Democracy is bad for the markets?

So Stephen Harper thinks that democracy is bad for the markets – or something like that. Yes, he said minority Parliaments, but guess what? That’s who democracy brought to the dance, so man up and try not to step on its toes – or some other tortured metaphor.

Quite rightly, Michael Ignatieff ridiculed the statement while on his university tour, this time at a stop in Montreal. “What does he want? To cancel Parliament altogether so we can have the stability of a prime minister without any limits on his power?” Ignatieff joking asked. Well, you laugh now, but the way things are going, he’ll soon be issuing Order 66 and re-organising Canada into the first Galactic Empire – or something like that.

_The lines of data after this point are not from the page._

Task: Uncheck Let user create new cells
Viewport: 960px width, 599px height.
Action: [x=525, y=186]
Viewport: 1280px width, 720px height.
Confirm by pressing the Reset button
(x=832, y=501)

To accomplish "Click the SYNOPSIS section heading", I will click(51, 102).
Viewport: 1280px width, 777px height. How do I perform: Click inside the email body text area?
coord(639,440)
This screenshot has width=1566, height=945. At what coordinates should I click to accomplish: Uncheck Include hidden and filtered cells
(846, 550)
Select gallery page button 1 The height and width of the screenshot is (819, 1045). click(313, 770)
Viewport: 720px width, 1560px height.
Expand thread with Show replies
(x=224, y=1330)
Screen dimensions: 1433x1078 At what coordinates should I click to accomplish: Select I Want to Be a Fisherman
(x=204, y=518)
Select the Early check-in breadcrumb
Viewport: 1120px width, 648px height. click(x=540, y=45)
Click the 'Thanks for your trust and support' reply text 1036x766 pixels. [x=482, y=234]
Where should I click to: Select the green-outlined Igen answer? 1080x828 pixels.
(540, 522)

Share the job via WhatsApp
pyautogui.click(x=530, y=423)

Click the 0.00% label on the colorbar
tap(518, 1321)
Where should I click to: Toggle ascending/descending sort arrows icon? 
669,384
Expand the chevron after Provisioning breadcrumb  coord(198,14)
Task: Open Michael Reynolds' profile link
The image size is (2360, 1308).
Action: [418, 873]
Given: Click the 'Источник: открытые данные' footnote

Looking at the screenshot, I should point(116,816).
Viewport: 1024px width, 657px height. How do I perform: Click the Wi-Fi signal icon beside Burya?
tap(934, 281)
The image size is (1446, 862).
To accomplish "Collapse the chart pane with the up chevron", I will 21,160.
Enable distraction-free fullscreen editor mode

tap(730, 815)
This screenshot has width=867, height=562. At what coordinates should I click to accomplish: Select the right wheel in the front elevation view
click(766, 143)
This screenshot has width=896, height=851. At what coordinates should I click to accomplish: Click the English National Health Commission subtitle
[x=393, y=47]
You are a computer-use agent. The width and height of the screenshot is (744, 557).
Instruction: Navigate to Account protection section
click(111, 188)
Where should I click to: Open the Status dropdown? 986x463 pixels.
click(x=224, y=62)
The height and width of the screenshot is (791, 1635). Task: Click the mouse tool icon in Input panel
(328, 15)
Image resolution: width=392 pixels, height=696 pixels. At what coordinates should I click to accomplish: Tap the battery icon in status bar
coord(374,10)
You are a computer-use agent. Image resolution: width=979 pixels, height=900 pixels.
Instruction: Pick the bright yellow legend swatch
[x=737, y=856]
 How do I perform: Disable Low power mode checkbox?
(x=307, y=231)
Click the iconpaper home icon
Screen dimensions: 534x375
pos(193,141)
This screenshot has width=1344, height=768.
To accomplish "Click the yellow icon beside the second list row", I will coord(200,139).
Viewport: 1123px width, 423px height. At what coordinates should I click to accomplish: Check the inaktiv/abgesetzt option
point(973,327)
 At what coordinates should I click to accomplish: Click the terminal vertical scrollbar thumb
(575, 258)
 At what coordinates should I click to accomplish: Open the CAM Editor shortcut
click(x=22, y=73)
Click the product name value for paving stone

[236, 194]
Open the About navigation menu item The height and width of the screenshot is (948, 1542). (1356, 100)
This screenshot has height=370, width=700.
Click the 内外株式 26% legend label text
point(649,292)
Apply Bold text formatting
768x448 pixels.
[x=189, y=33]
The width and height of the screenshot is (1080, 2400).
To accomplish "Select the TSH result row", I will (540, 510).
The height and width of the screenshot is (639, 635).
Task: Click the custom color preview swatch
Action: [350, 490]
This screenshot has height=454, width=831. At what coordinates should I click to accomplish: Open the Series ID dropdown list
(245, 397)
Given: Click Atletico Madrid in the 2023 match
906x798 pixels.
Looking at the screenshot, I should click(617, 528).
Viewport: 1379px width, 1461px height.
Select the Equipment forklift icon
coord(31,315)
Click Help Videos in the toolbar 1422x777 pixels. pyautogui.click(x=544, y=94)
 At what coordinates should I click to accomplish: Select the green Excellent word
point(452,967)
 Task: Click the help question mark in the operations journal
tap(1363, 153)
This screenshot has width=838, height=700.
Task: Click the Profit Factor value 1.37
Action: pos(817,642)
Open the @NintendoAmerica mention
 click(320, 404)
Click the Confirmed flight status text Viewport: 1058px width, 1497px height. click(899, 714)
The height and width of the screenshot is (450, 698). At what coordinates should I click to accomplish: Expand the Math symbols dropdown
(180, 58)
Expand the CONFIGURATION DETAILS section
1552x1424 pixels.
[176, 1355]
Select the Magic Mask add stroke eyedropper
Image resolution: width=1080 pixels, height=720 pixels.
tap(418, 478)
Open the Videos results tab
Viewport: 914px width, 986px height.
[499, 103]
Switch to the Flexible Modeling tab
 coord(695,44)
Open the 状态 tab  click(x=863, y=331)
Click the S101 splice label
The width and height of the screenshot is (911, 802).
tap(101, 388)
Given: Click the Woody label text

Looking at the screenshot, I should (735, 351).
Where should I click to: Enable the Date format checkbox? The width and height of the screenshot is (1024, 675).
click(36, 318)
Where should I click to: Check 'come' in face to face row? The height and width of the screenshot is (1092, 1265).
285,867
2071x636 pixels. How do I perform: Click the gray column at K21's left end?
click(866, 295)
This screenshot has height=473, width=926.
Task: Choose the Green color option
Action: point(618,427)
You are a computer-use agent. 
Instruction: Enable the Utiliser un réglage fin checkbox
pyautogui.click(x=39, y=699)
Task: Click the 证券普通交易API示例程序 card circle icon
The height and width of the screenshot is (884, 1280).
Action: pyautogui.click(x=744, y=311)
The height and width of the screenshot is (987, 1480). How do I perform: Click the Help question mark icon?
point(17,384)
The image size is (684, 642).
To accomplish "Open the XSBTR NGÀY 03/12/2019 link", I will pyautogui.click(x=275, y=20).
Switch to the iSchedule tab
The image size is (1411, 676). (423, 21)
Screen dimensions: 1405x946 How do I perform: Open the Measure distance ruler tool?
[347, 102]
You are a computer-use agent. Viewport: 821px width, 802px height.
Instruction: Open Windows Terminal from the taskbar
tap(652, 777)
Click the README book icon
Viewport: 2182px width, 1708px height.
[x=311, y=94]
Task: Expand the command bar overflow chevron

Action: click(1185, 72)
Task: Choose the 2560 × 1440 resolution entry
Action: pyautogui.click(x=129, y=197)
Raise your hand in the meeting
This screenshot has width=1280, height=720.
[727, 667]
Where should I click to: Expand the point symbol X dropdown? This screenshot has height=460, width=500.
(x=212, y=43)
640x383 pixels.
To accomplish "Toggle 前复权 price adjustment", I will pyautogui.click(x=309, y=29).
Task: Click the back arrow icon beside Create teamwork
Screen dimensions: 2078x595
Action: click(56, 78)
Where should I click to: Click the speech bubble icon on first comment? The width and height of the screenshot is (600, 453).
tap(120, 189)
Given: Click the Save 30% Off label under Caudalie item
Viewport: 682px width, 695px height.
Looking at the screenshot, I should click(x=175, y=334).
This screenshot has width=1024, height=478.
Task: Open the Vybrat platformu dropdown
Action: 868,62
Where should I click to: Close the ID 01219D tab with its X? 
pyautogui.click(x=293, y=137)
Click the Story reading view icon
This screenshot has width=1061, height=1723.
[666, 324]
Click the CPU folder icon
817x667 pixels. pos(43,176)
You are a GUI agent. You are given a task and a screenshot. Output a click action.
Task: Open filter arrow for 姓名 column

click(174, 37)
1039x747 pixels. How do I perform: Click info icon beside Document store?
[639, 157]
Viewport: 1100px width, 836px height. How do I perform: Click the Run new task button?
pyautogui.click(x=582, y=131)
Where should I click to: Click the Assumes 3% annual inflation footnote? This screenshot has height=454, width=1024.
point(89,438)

Of course, the government’s preferred course of action is to simply try to change the channel, and once again hide behind the troops. When the government is being held to account, they try move to redirect the fire toward the troops. Watching MP Shelly Glover’s naked attempt at doing so on Power & Politics last night was rather sickening, and while I’ve found her credibility to be lacking in a lot of the things she says on behalf of the government, this was above and beyond. (Also, trying to deflect that Tom Flanagan – Harper’s own former chief of staff – calling their strategy “childish” by saying she’d never heard of Tom Flanagan but that she presumed he was Canadian and therefore entitled to an opinion – was also very, very rich indeed).

As for all those “pre-budget consultations,” Jim Flaherty’s numbers have been blasted by the Parliamentary Budget Officer as unrealistic – the deficit simply cannot be slain without either raising taxes or doing major program spending cuts. All of which reaffirms that this government can’t give us a grown-up conversation on the state of our finances.

Speaking of the stellar performers in Cabinet, it looks like Harper is going to shuffle said cabinet sooner than later, but that it’s going to simply be a shake-up, with no new members. But really – if you need to shuffle around controversy-prone Lisa Raitt, just where does one put her anyway? Labour? Tourism?

In their bid to totally look like they’re not covering up anything, the government still hasn’t found a new chair for the Military Police Complaints Commission, which hasn’t finished its examination of the Afghan detainee situation – and it’s been a month. The former chair was on The Hour last night, and he made a few rather pointed statements about just how amazing a coincidence it was that a number of these watchdogs have found themselves unemployed of late, and that simply cannot bode well for the system of administrative laws in this country.

 

On the topic of appointments, the entire staff of the non-partisan Rights and Democracy organisation, funded by the government, has written to the Prime Minister and Foreign Affairs minister to demand the resignations of the board chair and two of its members – all of them Conservative appointees whose harassment of its former president, who died of a heart attack last week, while two of their foreign board members walked away from the organisation. Chaos – at the hands of Conservative appointees. Who ever would have thought? *coughs*CWB*coughs*IRB*coughs*

And finally, in relation to that earthquake in Haiti, Her Excellency says that she fears for its people, but promises that they are not alone and that Canada will respond.